In short Tracing is Hard. The hardest category of Observability

  1. Tracing requires the application to be instrumented (i.e. developers have to write code within their services).
  2. The Tracing code needs to be written for every single request path across all the services. This requires working knowledge of the entire application and needs some co-ordination.
  3. Every request now needs to carry additional information, which means the requests may have to be modified based on how the application was structured.
  4. Complexity increases with the use of different frameworks and programming languages within the application. There might be inconsistencies with some of the interfaces.

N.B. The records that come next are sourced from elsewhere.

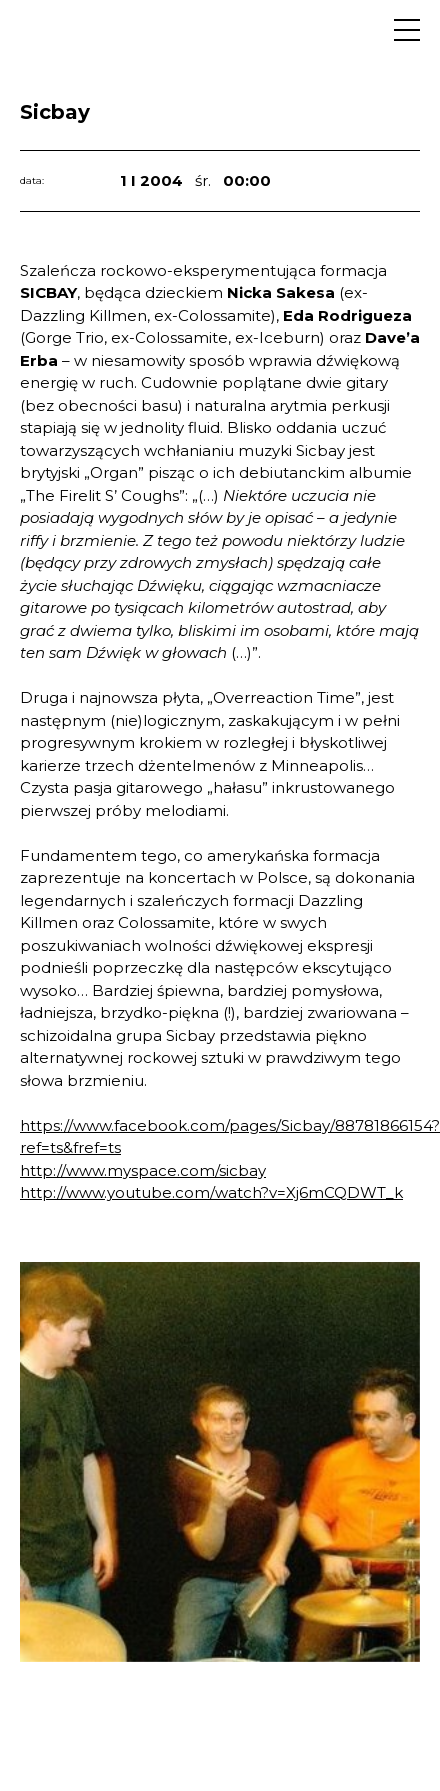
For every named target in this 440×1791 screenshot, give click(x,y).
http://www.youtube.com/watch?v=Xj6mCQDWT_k (211, 1192)
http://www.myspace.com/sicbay (143, 1170)
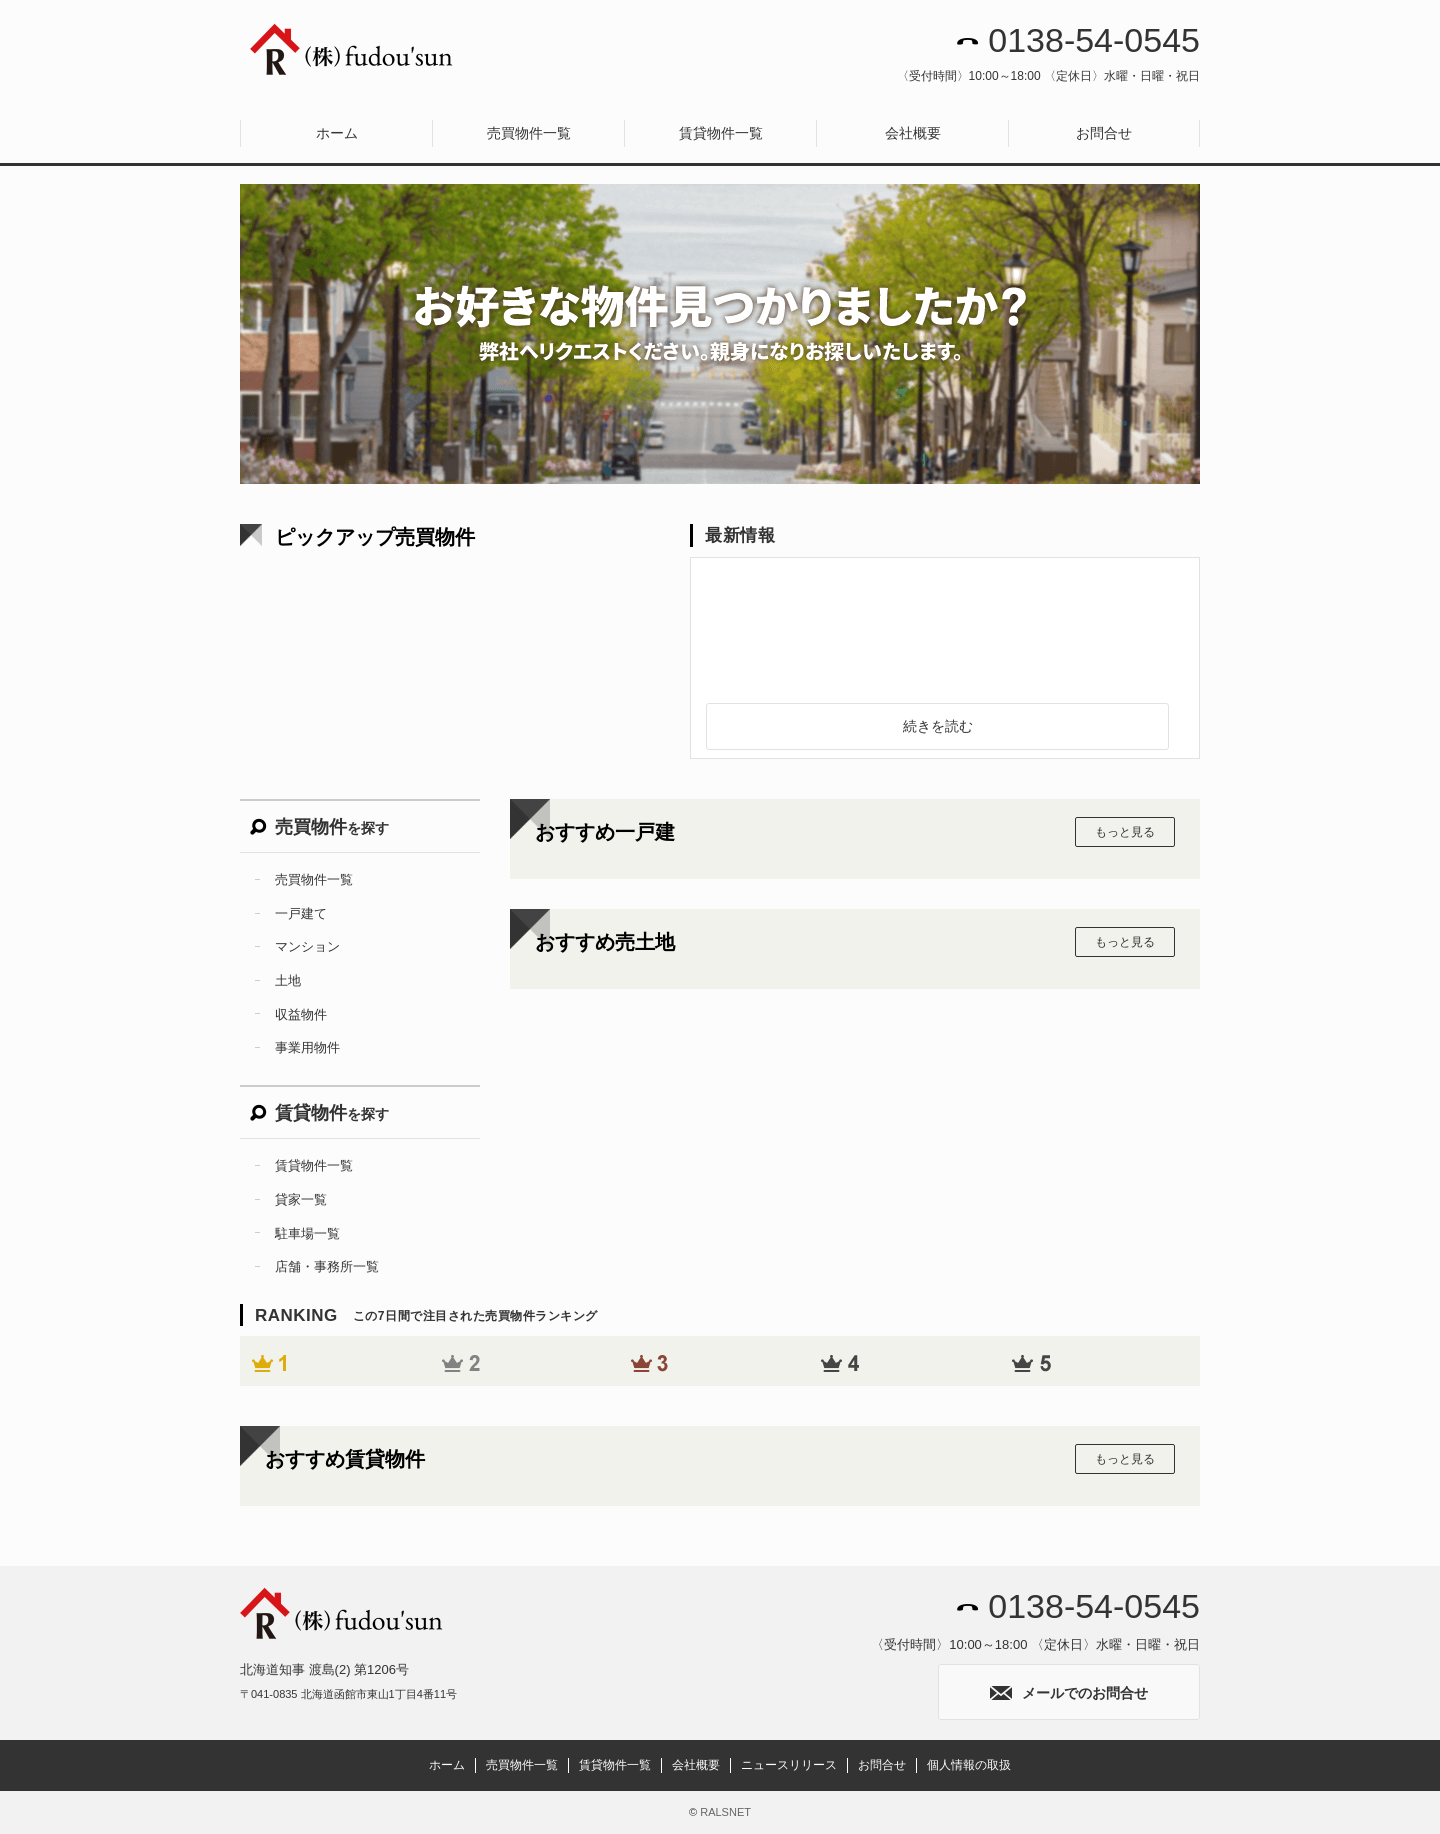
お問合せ (1104, 133)
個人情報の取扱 (969, 1765)
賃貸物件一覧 (721, 133)
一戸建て (301, 913)
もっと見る (1125, 832)
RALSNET (725, 1812)
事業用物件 (307, 1047)
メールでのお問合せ (1069, 1693)
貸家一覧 (301, 1199)
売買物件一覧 (529, 133)
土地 (288, 980)
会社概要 (913, 133)
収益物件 (301, 1014)
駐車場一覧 (307, 1233)
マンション (307, 946)
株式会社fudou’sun (352, 50)
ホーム (337, 133)
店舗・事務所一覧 (327, 1266)
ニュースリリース (789, 1765)
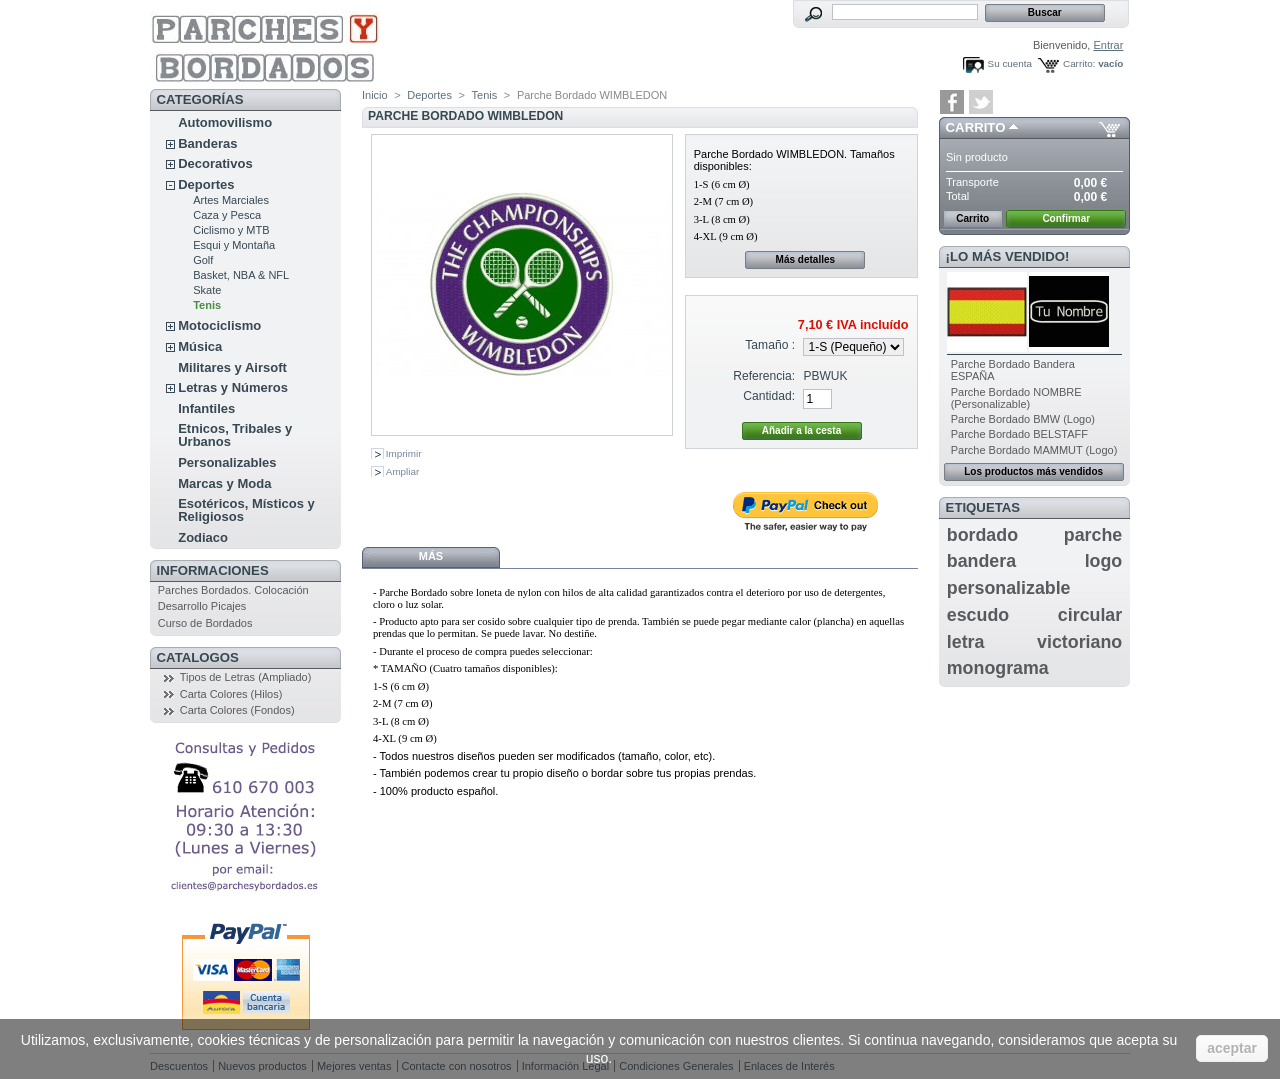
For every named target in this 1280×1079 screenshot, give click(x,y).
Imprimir (404, 453)
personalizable (1009, 588)
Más (431, 556)
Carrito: (1079, 63)
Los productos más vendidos (1033, 471)
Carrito (976, 127)
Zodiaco (203, 537)
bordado (982, 535)
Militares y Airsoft (232, 367)
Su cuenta (1010, 63)
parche (1093, 535)
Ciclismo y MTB (231, 230)
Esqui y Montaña (234, 245)
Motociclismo (219, 325)
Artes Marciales (231, 200)
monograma (998, 668)
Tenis (207, 305)
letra (966, 642)
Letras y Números (233, 387)
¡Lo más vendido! (1008, 256)
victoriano (1079, 642)
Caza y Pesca (227, 215)
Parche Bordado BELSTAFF (1019, 434)
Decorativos (215, 163)
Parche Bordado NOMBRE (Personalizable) (1016, 398)
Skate (207, 290)
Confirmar (1066, 218)
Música (200, 346)
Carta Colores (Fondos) (237, 710)
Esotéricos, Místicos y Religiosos (246, 510)
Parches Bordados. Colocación (233, 590)
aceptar (1232, 1048)
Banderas (207, 143)
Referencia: (764, 376)
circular (1090, 615)
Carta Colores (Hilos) (231, 694)
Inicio (375, 95)
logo (1104, 561)
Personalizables (227, 462)
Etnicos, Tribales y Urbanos (235, 435)
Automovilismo (225, 122)
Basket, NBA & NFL (241, 275)
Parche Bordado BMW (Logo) (1023, 419)
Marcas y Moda (224, 483)
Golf (203, 260)
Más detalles (805, 259)
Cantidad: (769, 396)
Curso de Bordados (205, 623)
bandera (981, 561)
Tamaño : (770, 345)
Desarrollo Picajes (202, 606)
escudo (978, 615)
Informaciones (213, 570)
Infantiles (206, 408)
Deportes (206, 184)
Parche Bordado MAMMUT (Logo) (1034, 450)
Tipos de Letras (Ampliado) (246, 677)
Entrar (1108, 45)
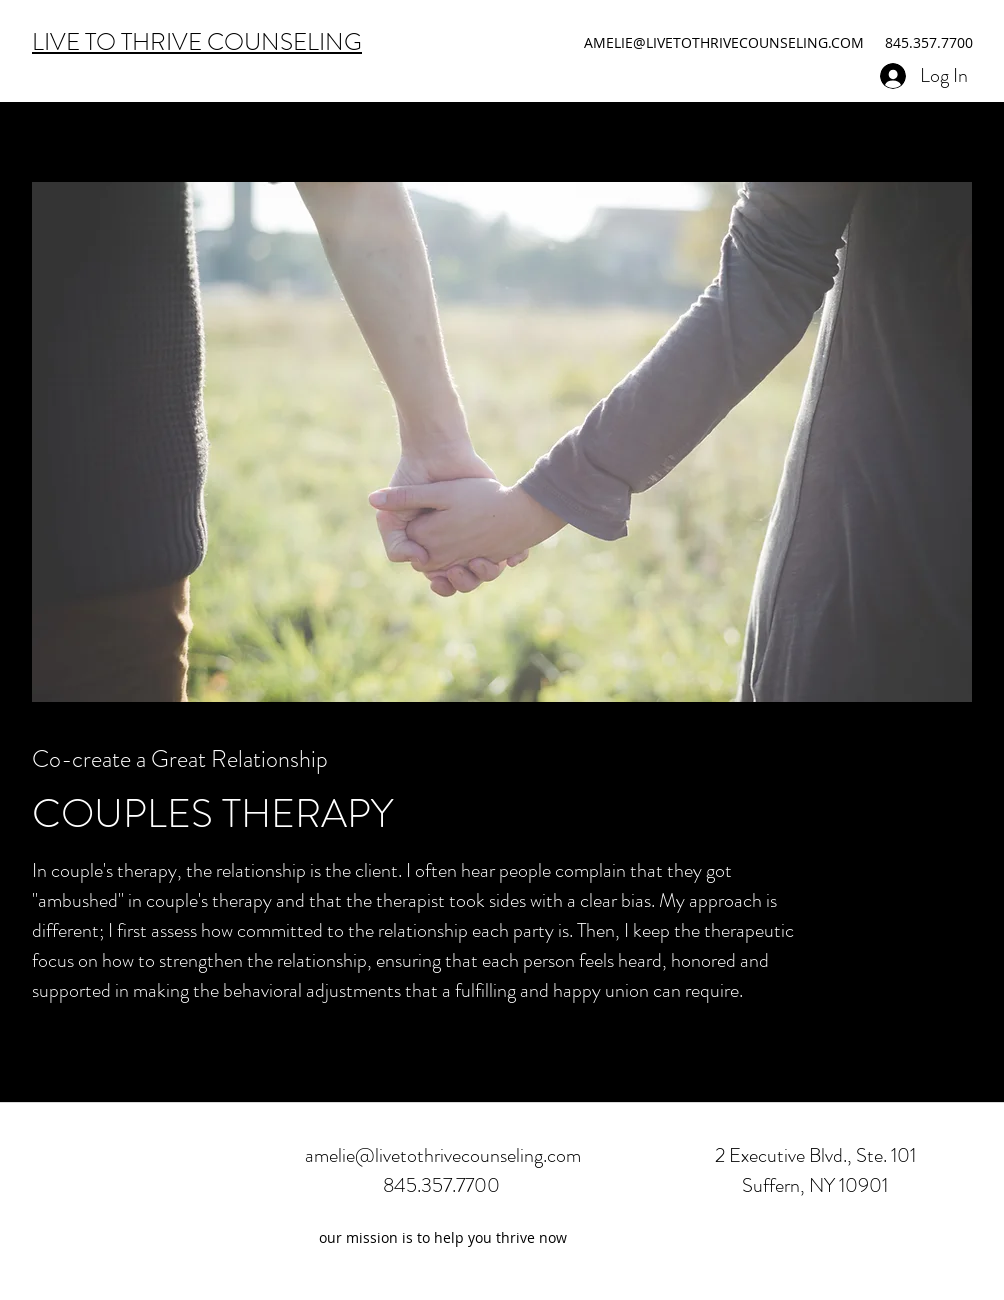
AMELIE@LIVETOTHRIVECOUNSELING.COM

Using any of these tools (OpenSource or Commercial) and their specific components results in vendor lock-in, making it harder for developers to work because not all vendors have the same support across different frameworks and libraries.

To solve this problem, OpenTracing and OpenCensus projects were started. They provide what other frameworks and libraries can implement. This enables developers to add instrumentation to their application code that won’t lock them into any particular vendor. This low coupling, along with easy-to-use Interfaces, makes these two projects very attractive.


Hopefully the blog has provided an appreciation of the various options, solutions, and complexity surrounding observability for Kubernetes.

  • Logging - the most commonly understood with the most number of solutions options. Its also the only category with the best developer hygiene. Its commonly and widely implemented in the app.
  • Metrics - slowly starting to be properly instrumented in the app, but most metrics are still environment based.
  • Tracing - the newest and most complex. But the category providing the most information.

Combining all three of these in an Observability plan is important to get the most complete picture of application’s issues.